Décès d'Ellsworth Kelly, figure de l'art abstrait américain

Par @valerieoddos Journaliste, responsable de la rubrique Expositions de Culturebox
Mis à jour le 06/12/2016 à 06H30, publié le 28/12/2015 à 12H07
Ellsworth Kelly devant une de ses oeuvres, une "sculpture murale" à la Barnes Foundation à Philadelphie, le 30 avril 2013

Ellsworth Kelly devant une de ses oeuvres, une "sculpture murale" à la Barnes Foundation à Philadelphie, le 30 avril 2013

© Matt Rourke / AP / SIPA

Ellsworth Kelly, peintre et sculpteur abstrait américain, qui a bâti une œuvre originale à l'écart des principaux courants de l'art de son temps, est mort dimanche à l'âge de 92 ans à Spencertown, dans l'Etat de New York.

Né à Oradell, dans l'Etat de New York, en 1923, il suit des études d'art au Pratt Institute avant d'être mobilisé dans l'US Army et de gagner l'Europe en janvier 1943 où il retournera pendant six ans après la guerre, notamment à Paris où il rencontre de nombreux artistes et où il se tourne définitivement vers l'art abstrait.
              
Il retourne ensuite aux Etats-Unis étudier la peinture à l'école du musée des Beaux-Arts de Boston. "C'était très traditionnel. C'était tout le temps de la peinture de nus, pas beaucoup de couleur. J'aimais Kandinsky. Je voulais faire quelque chose de différent", avait-il raconté dans une interview au Guardian il y a quelques semaines à peine.
 
Puis il retourne aux Etats-Unis et s'installe à Manhattan où il travaille une quinzaine d'années avant de s'installer à Spencertown, à 200 km au nord de New York.
Ellsworth Kelly devant son oeuvre "Blue Red Green Black" à la Serpentine Gallery à Londres (16 mars 2006)

Ellsworth Kelly devant son oeuvre "Blue Red Green Black" à la Serpentine Gallery à Londres (16 mars 2006)

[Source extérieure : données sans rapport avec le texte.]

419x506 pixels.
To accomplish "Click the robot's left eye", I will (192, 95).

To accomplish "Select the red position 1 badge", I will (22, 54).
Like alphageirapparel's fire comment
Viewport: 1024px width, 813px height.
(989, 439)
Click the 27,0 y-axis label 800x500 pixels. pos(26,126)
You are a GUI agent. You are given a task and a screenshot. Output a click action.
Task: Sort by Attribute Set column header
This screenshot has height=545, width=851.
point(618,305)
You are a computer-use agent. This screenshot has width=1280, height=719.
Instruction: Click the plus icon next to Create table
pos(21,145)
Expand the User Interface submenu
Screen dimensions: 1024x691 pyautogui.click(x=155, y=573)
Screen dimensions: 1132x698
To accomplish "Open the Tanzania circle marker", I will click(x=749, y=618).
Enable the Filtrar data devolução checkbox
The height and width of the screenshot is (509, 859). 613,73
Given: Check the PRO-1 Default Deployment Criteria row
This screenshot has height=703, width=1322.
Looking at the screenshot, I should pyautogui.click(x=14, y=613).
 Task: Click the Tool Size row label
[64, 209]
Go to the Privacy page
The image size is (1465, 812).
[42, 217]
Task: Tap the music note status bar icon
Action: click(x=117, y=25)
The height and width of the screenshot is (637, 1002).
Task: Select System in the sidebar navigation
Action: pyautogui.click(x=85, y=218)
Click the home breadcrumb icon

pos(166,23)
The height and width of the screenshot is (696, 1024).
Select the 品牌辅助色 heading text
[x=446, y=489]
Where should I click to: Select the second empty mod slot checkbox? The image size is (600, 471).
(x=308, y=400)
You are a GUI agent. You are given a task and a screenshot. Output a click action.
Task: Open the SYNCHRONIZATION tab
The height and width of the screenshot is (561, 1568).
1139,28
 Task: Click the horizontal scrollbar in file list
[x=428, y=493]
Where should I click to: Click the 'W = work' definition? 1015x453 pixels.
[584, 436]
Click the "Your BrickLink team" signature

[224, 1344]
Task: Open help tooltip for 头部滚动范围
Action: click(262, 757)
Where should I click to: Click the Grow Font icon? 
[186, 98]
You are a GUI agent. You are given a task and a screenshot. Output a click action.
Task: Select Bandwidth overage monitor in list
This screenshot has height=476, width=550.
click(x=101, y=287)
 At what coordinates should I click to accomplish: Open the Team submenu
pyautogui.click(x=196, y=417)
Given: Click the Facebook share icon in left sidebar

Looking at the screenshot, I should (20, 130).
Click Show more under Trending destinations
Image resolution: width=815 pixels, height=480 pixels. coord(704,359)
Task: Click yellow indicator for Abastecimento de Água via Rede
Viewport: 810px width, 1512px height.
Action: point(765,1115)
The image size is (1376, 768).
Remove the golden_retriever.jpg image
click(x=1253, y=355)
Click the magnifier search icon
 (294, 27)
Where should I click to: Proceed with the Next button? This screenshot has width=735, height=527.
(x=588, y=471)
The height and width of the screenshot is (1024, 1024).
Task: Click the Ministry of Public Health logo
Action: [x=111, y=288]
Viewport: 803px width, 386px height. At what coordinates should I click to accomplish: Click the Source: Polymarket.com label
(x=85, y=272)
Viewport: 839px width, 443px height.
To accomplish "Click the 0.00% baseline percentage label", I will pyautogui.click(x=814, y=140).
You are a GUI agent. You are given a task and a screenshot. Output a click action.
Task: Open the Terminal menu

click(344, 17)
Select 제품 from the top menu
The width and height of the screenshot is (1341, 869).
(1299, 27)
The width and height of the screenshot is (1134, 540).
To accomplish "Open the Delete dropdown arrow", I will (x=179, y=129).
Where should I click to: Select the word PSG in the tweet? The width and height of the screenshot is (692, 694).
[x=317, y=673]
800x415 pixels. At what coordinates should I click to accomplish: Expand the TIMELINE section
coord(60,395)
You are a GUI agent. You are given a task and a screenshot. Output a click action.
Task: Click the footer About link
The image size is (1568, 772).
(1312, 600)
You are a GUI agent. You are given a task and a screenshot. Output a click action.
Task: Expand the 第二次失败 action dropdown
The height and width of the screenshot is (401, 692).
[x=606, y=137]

© Nils Jorgensen / REX / Shutterstock / SIPA


"Mes peintures sont des objets"

Ellsworth Kelly revendiquait l'influence de Jean Arp, Constantin Brancusi, Matisse et aussi de l'œuvre tardive de Monet. Il était l'ami d'Alexandre Calder. Sa peinture privilégie de grands blocs monochromes et des contours nets. Nombre de ses tableaux ne comportent qu'une seule couleur ou plusieurs blocs de couleurs vives juxtaposés. Il variait la forme des châssis et souhaitait mettre ses peintures en volume, s'intéressant aux rapports entre celles-ci et l'espace qui les entourait.
 
"Mes peintures ne représentent pas des objets, disait-il en 1996 dans une interview au New York Times. Elles sont elles-mêmes des objets et des perceptions fragmentée des choses".
 
"Dans mon travail, je ne veux pas qu'on regarde la surface mais la forme, les relations", selon sa biographie sur le site de la galerie new-yorkaise Matthew Marks, qui le représentait. Son vocabulaire visuel était inspiré de son observation du monde, des formes et des couleurs des plantes, de l'architecture, des ombres sur un mur ou sur un lac. Il s'était constitué à partir des espaces entre les lieux et les objets, entre le travail de l'artiste et son public, souligne sa biographie.


Dans les grandes collections du monde

"Je voudrais vivre encore quinze ans, mais je sais que je ne pourrai pas. Je ne suis plus vraiment entier", confiait-il en novembre dernier au Guardian. L'artiste vivait depuis plusieurs années sous assistance respiratoire et se déplaçait avec une bouteille d'oxygène.
 
Il disait alors qu'il continuait à travailler, même s'il ne pouvait plus réaliser de grands formats. "Mes peintures n'ont jamais atteint des prix pharamineux", faisait-il remarquer, se disant que c'était peut-être une bonne chose : "Mon agent pense que les gens qui achètent mes œuvres s'intéressent à mon travail plutôt qu'à l'investissement qu'ils font."
 
Ellsworth Kelly est représenté dans les collections des grands musées du monde, le Centre Pompidou, le Musée Reina Sofia de Madrid, la Tate Modern de Londres, le MoMA à New York… Il a eu de grandes rétrospectives au MoMA (1973), au Guggenheim de New York (1996), au Stedelijk Museum d'Amsterdam (1979).
 
La Galerie nationale du Jeu de Paume a exposé ses années françaises en 1992. Il avait été fait chevalier des Arts et des Lettres en 1988, puis commandeur en 2002. Aux Etats-Unis, le président Obama lui avait décerné en 2013 la National Medal of Arts, plus haute distinction artistique outre-Atlantique.